• [What to work on] Please restate word for word each line from the one containing "This screenshot has" to the last line of the records below, and drop the pictures.

• [Source material]
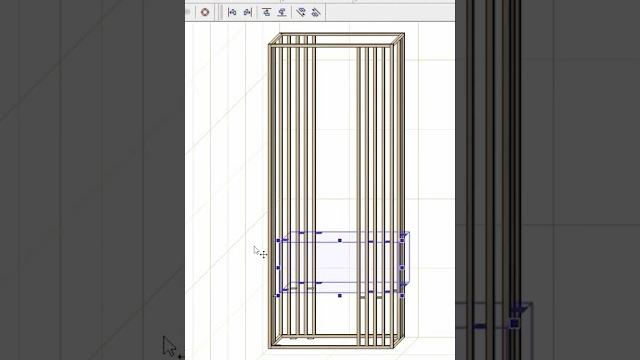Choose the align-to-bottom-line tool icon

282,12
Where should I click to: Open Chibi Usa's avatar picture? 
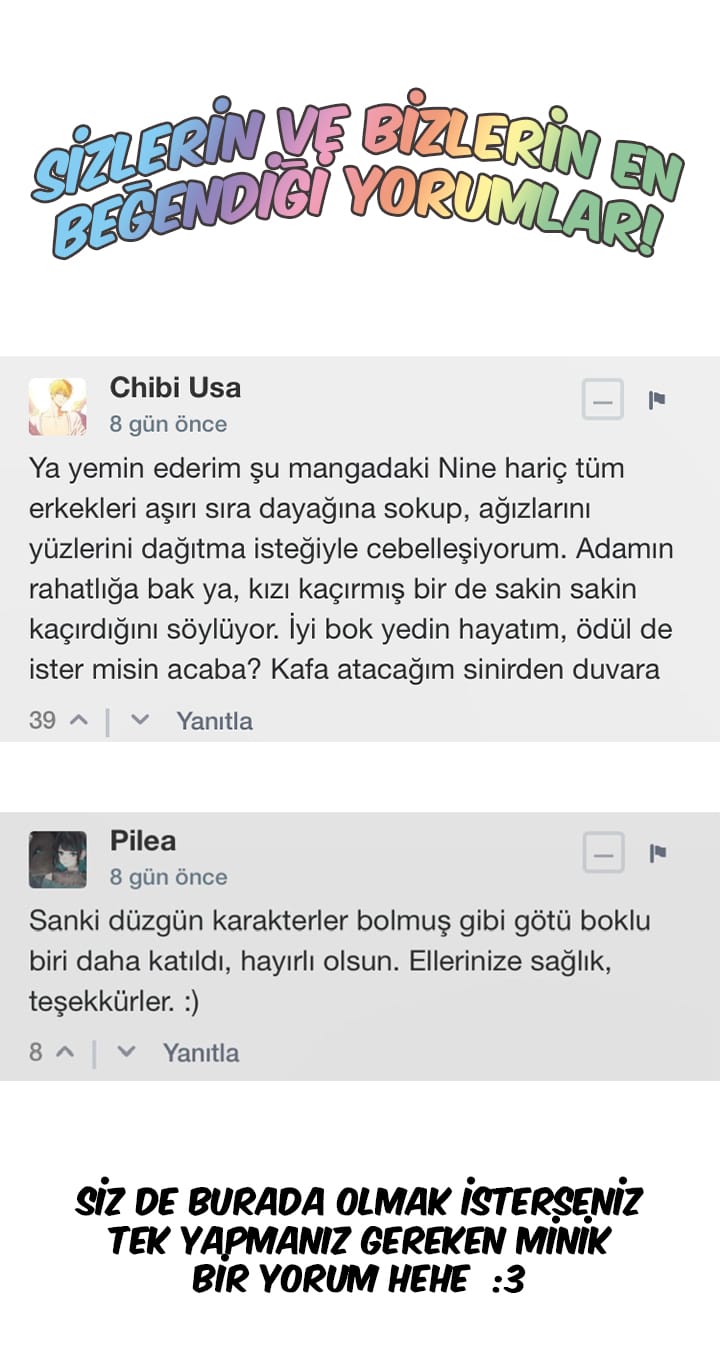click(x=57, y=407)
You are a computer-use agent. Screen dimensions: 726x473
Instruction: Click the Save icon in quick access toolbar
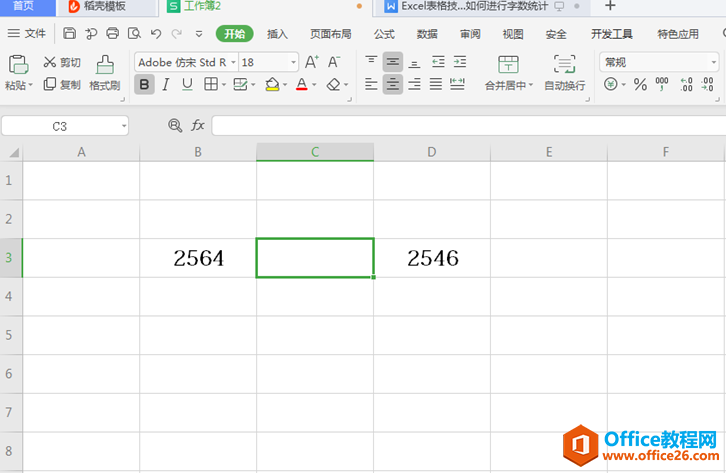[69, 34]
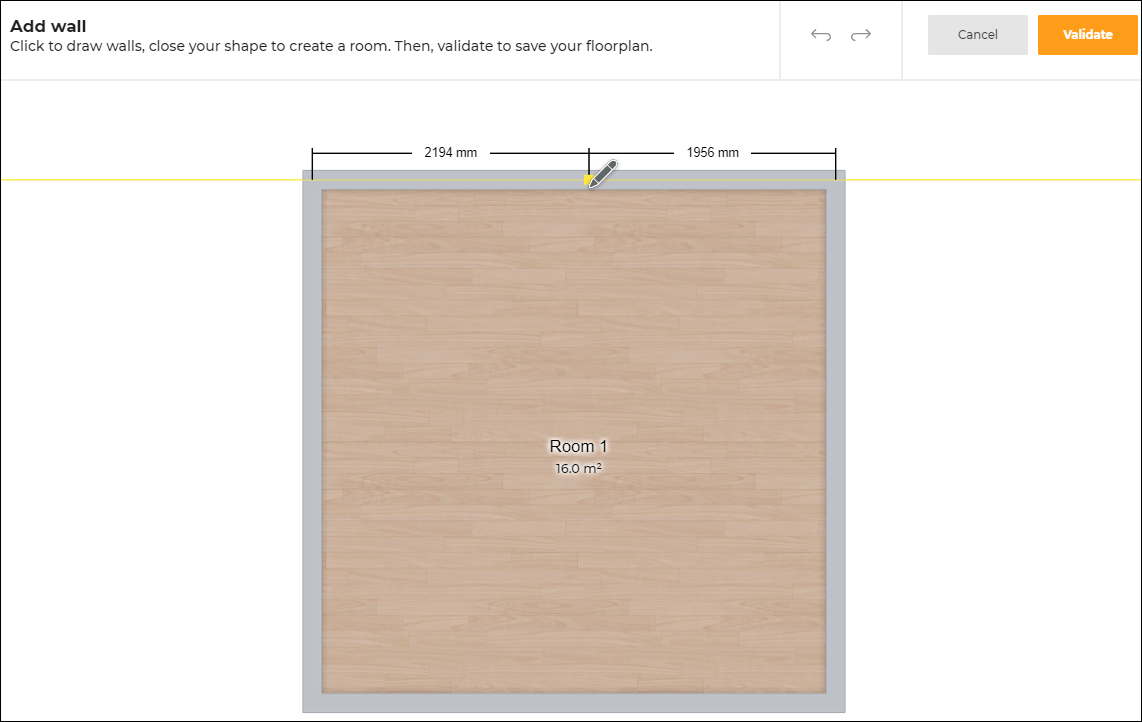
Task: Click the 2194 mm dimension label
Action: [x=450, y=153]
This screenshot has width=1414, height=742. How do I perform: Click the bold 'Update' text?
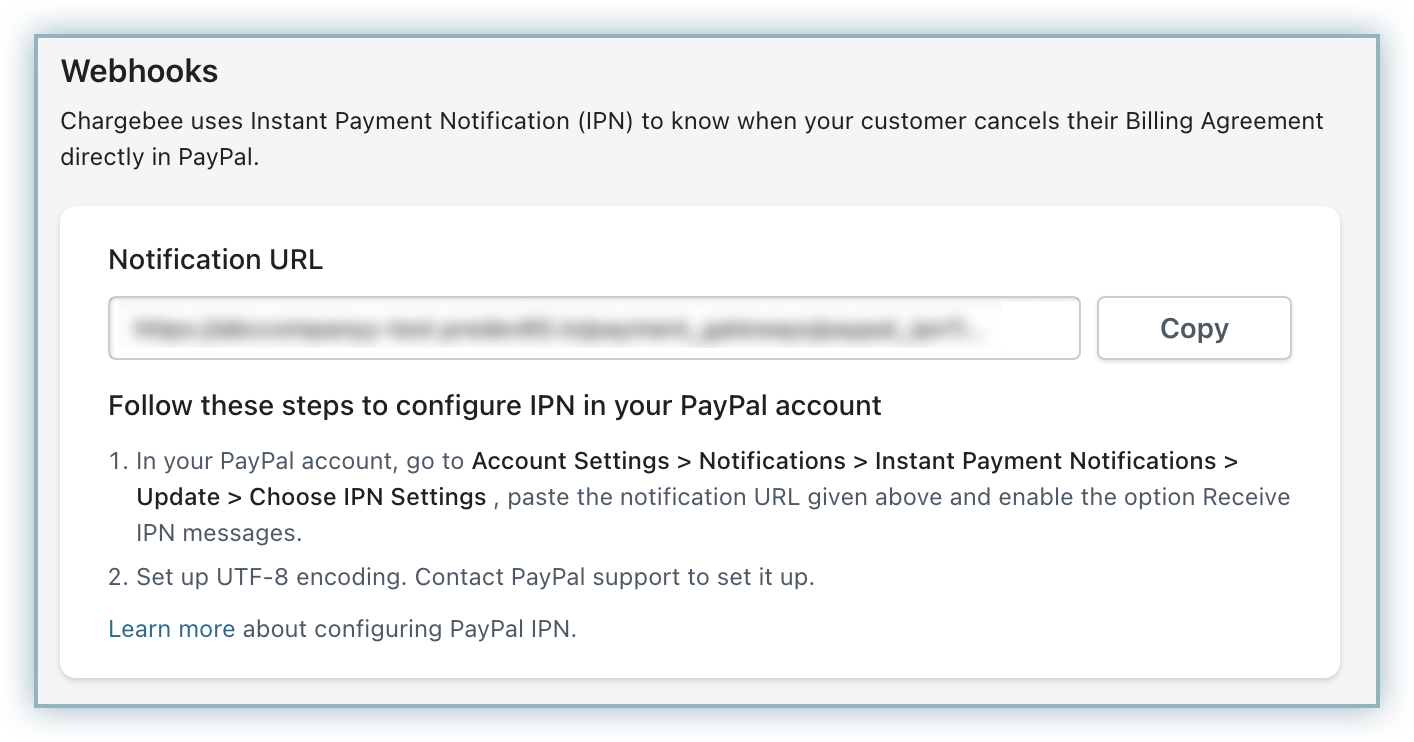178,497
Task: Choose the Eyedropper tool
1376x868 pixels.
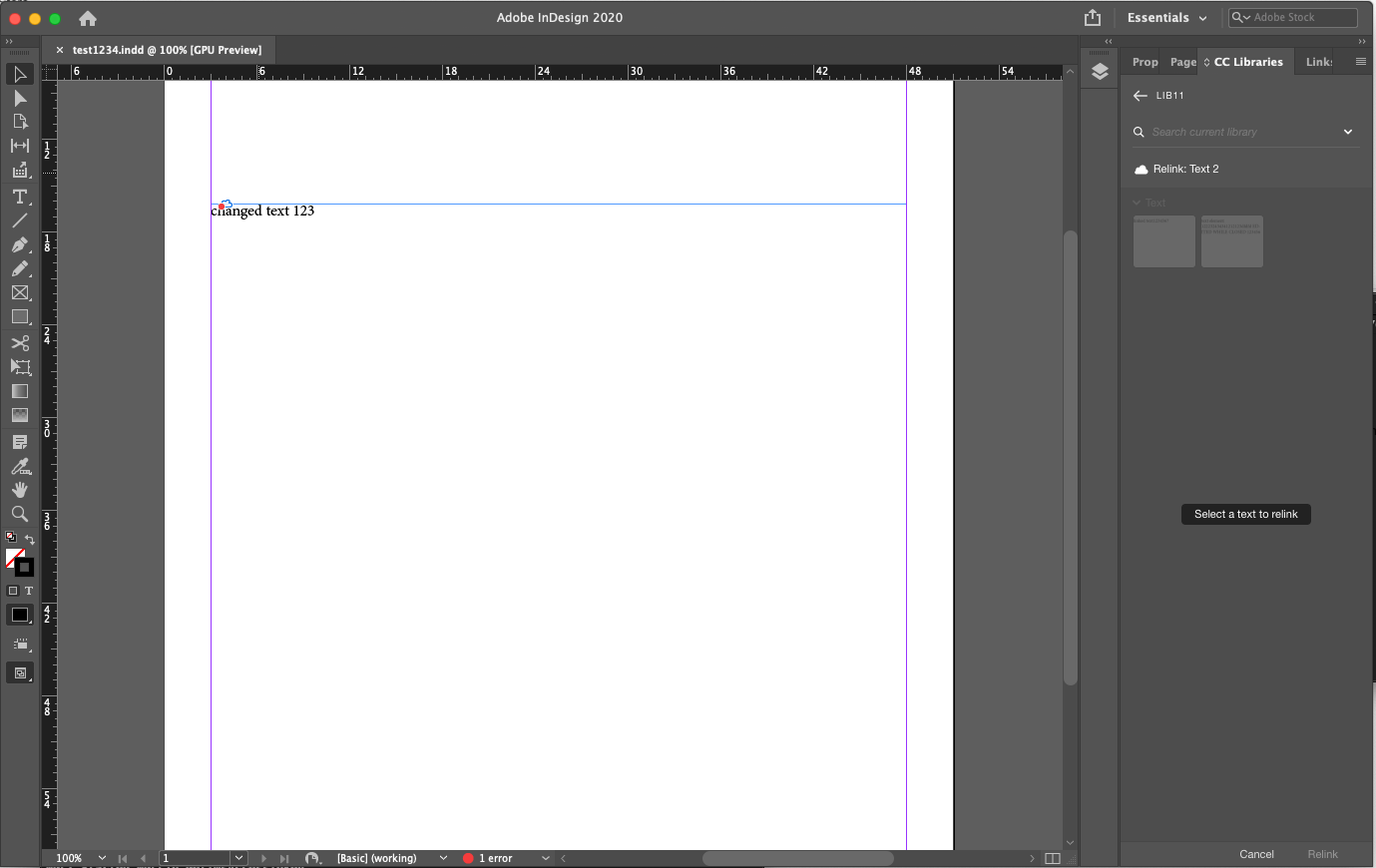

• [Result]
This screenshot has width=1414, height=742. How do I perform: Click the bold 'Update' text?
178,497
Task: Choose the Eyedropper tool
1376x868 pixels.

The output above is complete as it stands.